### Stored data

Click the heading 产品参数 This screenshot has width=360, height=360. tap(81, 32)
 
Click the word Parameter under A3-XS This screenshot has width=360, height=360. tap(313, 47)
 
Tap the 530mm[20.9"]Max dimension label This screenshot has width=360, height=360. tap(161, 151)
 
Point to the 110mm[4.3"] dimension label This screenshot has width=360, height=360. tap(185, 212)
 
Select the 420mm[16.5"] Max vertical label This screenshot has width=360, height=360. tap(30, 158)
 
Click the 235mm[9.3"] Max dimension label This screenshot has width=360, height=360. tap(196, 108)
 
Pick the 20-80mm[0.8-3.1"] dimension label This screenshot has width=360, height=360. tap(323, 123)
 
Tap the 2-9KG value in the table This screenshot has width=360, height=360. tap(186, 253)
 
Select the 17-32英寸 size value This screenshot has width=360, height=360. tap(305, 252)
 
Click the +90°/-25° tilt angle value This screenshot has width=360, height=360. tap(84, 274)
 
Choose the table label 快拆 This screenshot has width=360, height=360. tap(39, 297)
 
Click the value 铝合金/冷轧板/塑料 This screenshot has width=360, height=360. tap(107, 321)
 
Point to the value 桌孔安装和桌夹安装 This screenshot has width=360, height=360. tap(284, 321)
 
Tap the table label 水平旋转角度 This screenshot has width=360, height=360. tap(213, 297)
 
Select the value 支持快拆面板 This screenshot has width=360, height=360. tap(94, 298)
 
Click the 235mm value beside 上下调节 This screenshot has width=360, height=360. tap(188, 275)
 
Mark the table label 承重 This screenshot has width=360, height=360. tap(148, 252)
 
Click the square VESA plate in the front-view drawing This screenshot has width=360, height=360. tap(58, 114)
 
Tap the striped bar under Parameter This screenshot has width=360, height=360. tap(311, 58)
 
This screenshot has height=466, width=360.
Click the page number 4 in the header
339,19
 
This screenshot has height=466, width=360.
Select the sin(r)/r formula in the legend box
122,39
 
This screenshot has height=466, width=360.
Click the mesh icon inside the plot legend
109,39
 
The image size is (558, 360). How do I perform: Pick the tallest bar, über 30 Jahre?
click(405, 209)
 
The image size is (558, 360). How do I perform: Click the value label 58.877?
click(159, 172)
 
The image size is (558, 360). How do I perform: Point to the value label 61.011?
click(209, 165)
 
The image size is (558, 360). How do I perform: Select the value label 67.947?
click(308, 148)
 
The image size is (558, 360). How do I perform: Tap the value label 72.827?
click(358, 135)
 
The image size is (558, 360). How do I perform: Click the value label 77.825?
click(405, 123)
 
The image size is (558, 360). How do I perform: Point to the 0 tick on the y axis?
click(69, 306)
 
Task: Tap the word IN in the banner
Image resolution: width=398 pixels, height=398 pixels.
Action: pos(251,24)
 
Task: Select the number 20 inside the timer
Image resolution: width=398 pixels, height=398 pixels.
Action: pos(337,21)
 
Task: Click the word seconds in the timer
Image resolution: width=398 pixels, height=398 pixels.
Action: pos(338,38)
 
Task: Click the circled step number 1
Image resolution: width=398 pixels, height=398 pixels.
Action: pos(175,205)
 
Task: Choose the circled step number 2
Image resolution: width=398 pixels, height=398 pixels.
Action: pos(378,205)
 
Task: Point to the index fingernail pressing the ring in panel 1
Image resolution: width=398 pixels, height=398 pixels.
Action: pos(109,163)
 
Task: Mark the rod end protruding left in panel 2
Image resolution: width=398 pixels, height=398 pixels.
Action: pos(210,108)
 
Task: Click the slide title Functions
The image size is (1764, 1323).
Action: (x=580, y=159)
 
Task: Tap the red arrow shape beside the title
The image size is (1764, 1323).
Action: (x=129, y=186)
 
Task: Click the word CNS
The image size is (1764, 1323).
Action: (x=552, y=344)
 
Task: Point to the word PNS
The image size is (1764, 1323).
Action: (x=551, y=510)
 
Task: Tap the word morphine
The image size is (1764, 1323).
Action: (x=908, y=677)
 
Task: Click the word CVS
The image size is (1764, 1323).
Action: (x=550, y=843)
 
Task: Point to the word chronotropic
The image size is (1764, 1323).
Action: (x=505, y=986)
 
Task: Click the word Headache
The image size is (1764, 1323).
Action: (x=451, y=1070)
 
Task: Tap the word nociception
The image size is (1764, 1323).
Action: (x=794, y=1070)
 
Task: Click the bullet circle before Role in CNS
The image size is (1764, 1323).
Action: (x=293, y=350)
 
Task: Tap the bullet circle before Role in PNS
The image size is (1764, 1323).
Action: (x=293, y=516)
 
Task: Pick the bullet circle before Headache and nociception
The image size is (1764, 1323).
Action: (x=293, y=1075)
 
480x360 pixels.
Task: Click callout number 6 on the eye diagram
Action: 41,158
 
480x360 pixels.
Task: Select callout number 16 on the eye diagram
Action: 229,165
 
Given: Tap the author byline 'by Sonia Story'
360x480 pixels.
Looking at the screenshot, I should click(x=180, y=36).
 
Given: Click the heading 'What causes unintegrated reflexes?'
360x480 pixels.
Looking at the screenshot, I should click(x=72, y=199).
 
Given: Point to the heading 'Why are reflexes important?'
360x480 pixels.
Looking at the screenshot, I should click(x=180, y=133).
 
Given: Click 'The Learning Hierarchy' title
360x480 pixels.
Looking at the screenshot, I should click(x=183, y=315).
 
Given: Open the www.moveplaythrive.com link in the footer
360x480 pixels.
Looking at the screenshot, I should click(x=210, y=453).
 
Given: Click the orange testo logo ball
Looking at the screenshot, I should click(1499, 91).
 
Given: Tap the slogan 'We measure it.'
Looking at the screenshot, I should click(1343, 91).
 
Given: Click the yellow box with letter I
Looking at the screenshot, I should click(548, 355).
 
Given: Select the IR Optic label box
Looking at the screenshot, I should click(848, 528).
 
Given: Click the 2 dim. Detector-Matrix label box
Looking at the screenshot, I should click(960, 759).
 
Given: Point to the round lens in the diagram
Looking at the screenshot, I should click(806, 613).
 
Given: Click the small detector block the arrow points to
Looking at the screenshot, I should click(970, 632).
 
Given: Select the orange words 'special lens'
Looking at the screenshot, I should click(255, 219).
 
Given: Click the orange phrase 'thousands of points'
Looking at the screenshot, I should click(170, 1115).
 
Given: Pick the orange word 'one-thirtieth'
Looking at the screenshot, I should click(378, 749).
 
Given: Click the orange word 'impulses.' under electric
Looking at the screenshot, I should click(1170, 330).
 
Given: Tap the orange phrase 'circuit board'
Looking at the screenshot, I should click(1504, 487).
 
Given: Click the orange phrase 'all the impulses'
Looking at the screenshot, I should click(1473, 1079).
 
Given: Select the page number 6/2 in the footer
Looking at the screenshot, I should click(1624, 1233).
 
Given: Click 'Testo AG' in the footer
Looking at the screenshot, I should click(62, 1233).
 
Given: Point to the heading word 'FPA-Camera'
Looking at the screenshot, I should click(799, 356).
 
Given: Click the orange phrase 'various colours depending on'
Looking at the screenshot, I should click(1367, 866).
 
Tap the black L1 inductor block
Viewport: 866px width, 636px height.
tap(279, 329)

### Description of the task
Reproduce the records that begin at the line containing "Task: Tap the word nociception" and stop after the line containing "Action: (x=293, y=1075)", keeping every line in place, requests included. Offset each coordinate in the answers by +95 and leave all other numbers unchanged.

### Task solution
Task: Tap the word nociception
The image size is (1764, 1323).
Action: (x=889, y=1165)
 
Task: Click the bullet circle before Role in CNS
The image size is (1764, 1323).
Action: (x=388, y=445)
 
Task: Tap the bullet circle before Role in PNS
The image size is (1764, 1323).
Action: (x=388, y=611)
 
Task: Pick the bullet circle before Headache and nociception
The image size is (1764, 1323).
Action: (x=388, y=1170)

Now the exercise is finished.